The Montreal Canadiens’ season is off to a rough start.
The Canadiens (1-6-1) were slapped with their seventh consecutive defeat Friday night with a 6-2 thumping from the Anaheim Ducks (3-3-1) at Honda Center.
It was a game where Montreal’s offensive woes continued. Although the Canadiens are one of hockey’s most storied franchises and most successful of all-time, they have struggled to score consistently in recent years.
The Canadiens are also notorious for depending heavily on star goalie Carey Price to backstop a defensive corps that looks middle-of-the-pack and keep the score close in games where Montreal scores few goals while being heavily outplayed. That trend from the last several seasons is catching up with them.
Most of Anaheim's goals Friday against Montreal came from getting players close to Price and getting bodies and pucks to the net. It's something coaches often discuss when using cliches in media scrums, but it's a tactic that usually works.
To the Canadiens' credit, they pulled to within one during the second period by making similar moves, but highlight reels suggest the Ducks' size and strength were too much for Montreal to handle.
The Canadiens outshot the Ducks 51-45, but that means little to nothing if a team doesn't score more than their opponent. A hot goaltender may have been part of Montreal's downfall Friday night, with Anaheim starter John Gibson making 49 saves.
Price turned aside 39 shots, which isn't bad given the game's outcome, but he hasn't been able to mask Montreal's weaknesses in this recent stretch the way he has in the past.
In past seasons, Price was seen as a modern netminding hero by many when he consistently kept the Canadiens in games despite less than stellar teams in front of him. His career save percentage is .920, and his goals-against average over 516 games played is an impressive 2.42.
But Price, 30, may be breaking down from being such a big part of Montreal's regular-season success, even if his (and the team's) playoff performances haven't been worth writing home about lately.
On the Ducks' side, forward Derek Grant looked good in scoring his first two NHL goals. The 6'3", 215lb forward didn't play much in his previous gigs with the Ottawa Senators, Calgary Flames, Buffalo Sabres or Nashville Predators, so he may get to shine in Anaheim.
Friday's game also suggested there's one strength Anaheim has that Montreal doesn't, and that's depth. The skill and talent the Ducks have in their lineup means they need not rely on big-name veterans like Corey Perry and Ryan Getzlaf to carry the team on their backs.

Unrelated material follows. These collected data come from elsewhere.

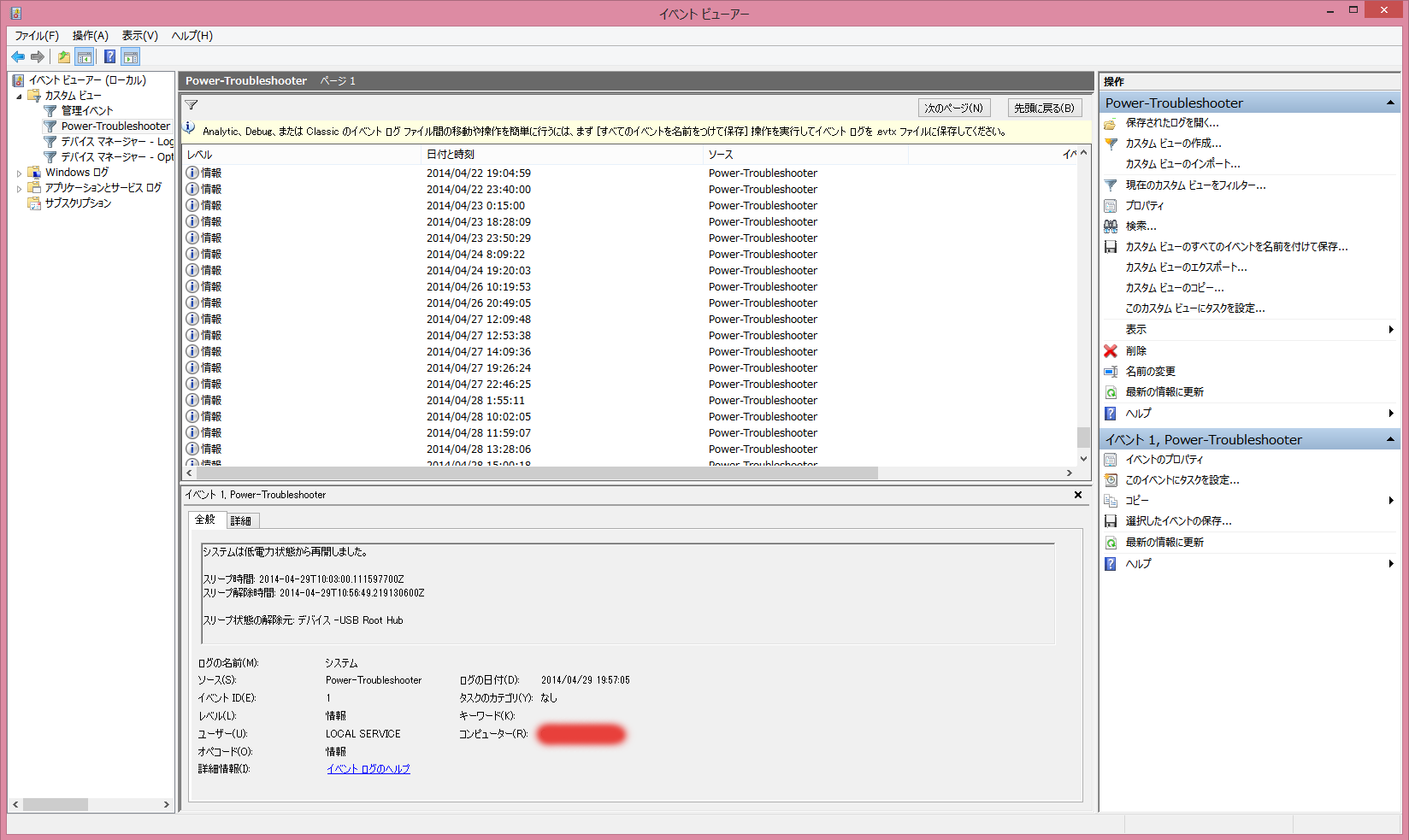This screenshot has width=1409, height=840.
Task: Switch to the 詳細 tab
Action: pyautogui.click(x=241, y=521)
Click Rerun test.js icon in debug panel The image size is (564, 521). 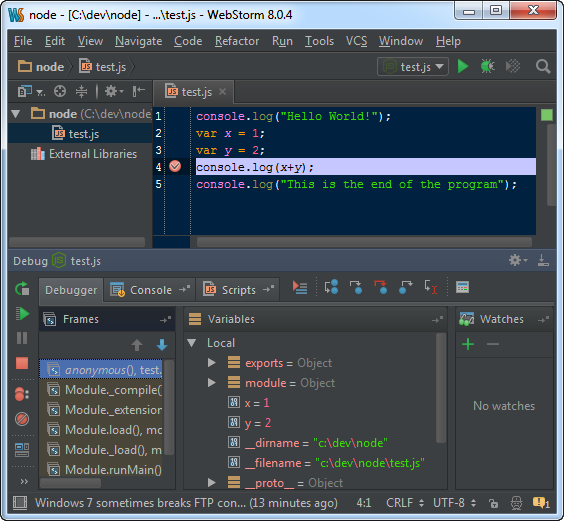point(22,289)
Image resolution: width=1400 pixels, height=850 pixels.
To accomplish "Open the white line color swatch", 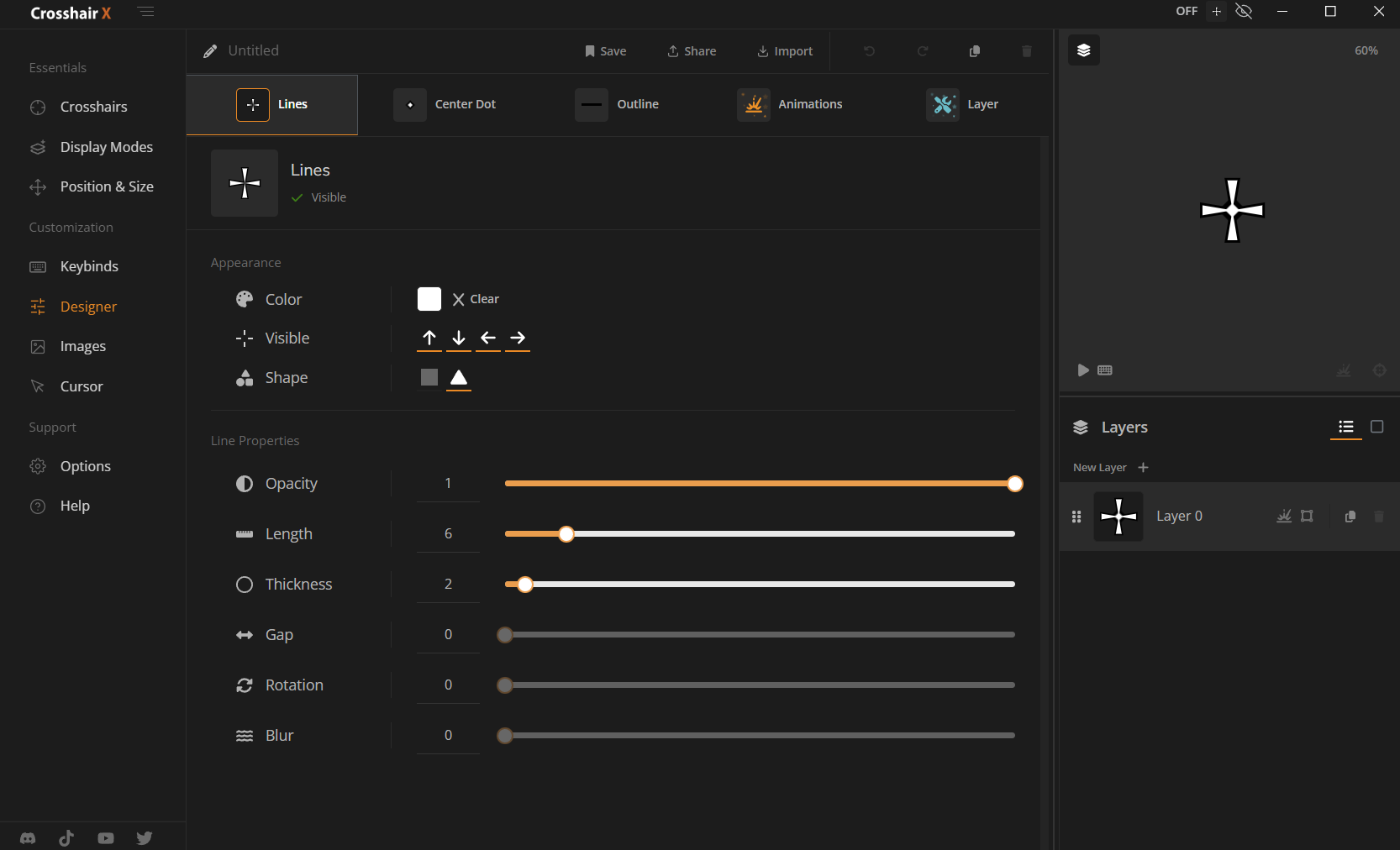I will (429, 299).
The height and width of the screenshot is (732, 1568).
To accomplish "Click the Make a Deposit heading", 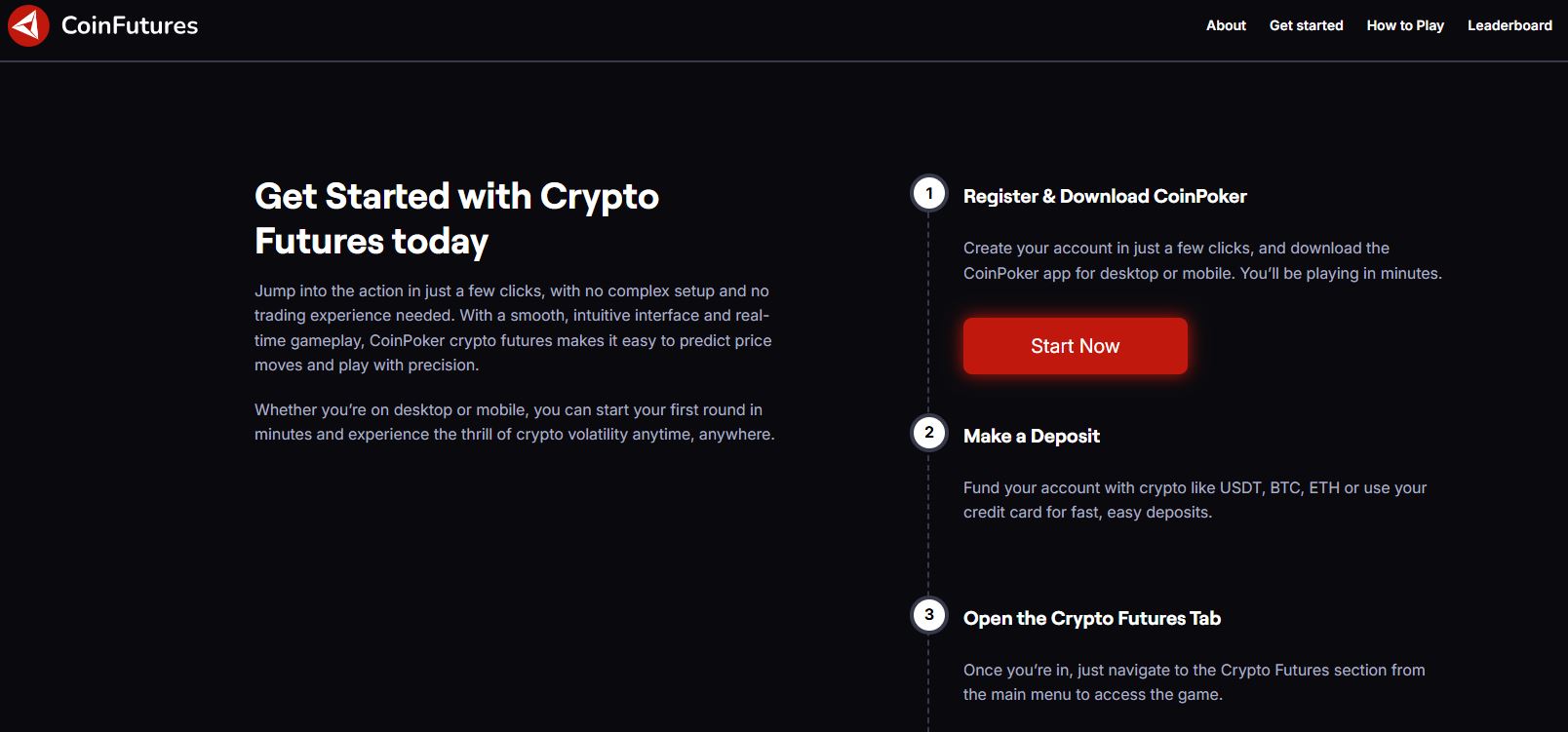I will 1032,436.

Perry picked up an assist Friday against the Canadiens while Getzlaf was scratched. Getzlaf has played in two of the Ducks' seven games this season, but he suffered a lower-body injury September 27, 2017.
Lesser-known players scoring most of the Ducks' goals against the Canadiens on Friday means Anaheim may be a lethal team to face going forward if its depth players stay hot.
Troublesome patterns for Montreal
The NHL season is a marathon, not a sprint. The Canadiens are eight games into an 82-game campaign, and they have 74 contests left heading into Tuesday's matchup against the Florida Panthers.
It's probably too early to write Montreal off just yet, and one hot streak may change the Canadiens' story altogether, even if it hides their shortcomings for a bit longer.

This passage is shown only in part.